From these three columns, you can compute any attribution model. First-touch: filter to touch_position = 1. Last-touch: filter to reverse_position = 1. Linear: divide revenue by total_touches. Position-based (40-20-40): use CASE logic on position and total_touches. For detailed implementations of each model, see first-touch, last-touch, and linear attribution and position-based and time-decay models.

Performance: Named Windows and Computation Sharing

When multiple window functions share the same PARTITION BY and ORDER BY, define the window once and reference it by name. BigQuery computes all functions sharing a window specification in a single pass over the data:

SELECT
event_timestamp,
FIRST_VALUE(source IGNORE NULLS) OVER w AS session_source,
FIRST_VALUE(medium IGNORE NULLS) OVER w AS session_medium,
FIRST_VALUE(campaign IGNORE NULLS) OVER w AS session_campaign,
ROW_NUMBER() OVER w AS event_number,
MIN(event_timestamp) OVER w AS session_start
WINDOW w AS (PARTITION BY session_key ORDER BY event_timestamp)

Five window functions, one data scan. Without named windows, writing the full OVER clause five times still produces the same execution plan, but the named syntax makes the intent explicit and the SQL maintainable.

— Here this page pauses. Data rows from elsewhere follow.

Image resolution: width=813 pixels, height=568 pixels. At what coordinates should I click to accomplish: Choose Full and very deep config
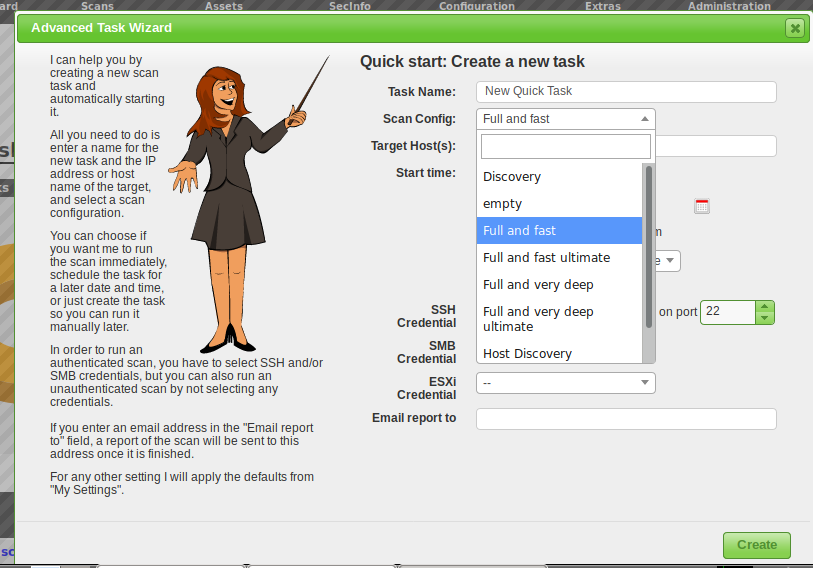[x=538, y=285]
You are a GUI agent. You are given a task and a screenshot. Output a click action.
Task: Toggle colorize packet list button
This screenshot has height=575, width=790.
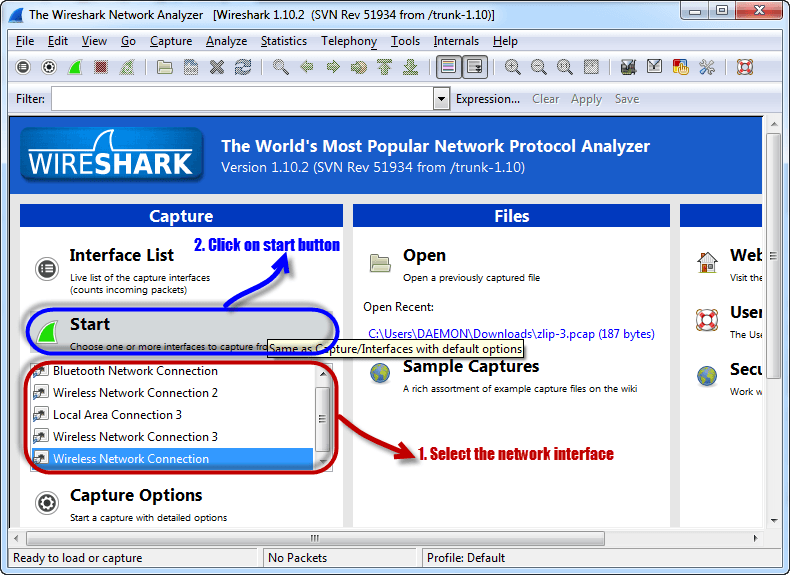(448, 67)
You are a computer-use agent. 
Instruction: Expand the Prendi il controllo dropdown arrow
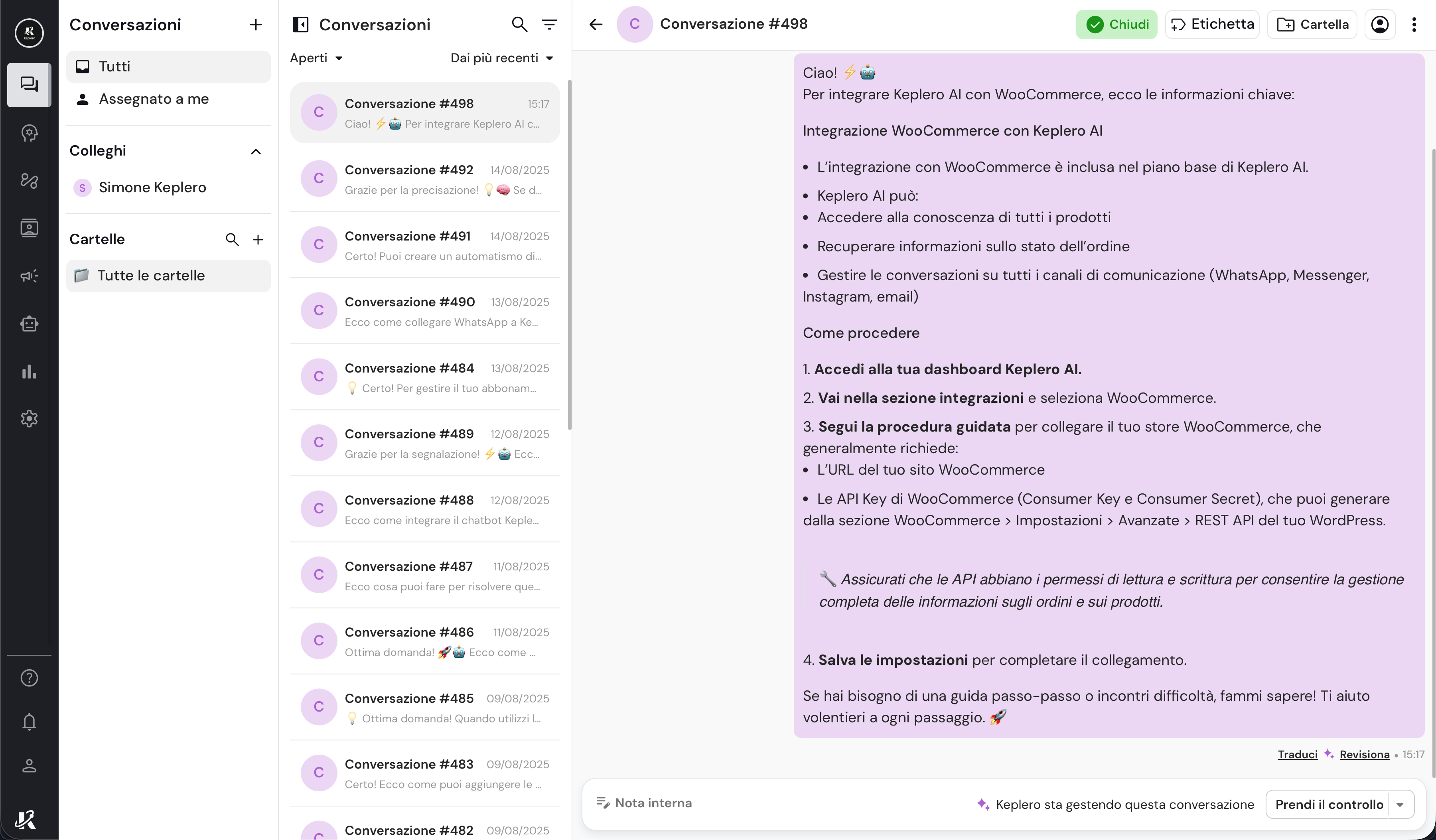[x=1400, y=804]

On BigQuery specifically, clustering the table on the PARTITION BY column provides a further optimization. If your window partitions by session_key and the table is clustered by session_key, BigQuery reads each session’s events from physically adjacent storage blocks rather than scanning the full table. For large event tables, this can reduce slot time significantly.

The execution order to remember: FROM, WHERE, GROUP BY, HAVING, window functions, QUALIFY, DISTINCT, ORDER BY, LIMIT. Window functions execute after aggregation but before final filtering, which is why QUALIFY can reference window results directly.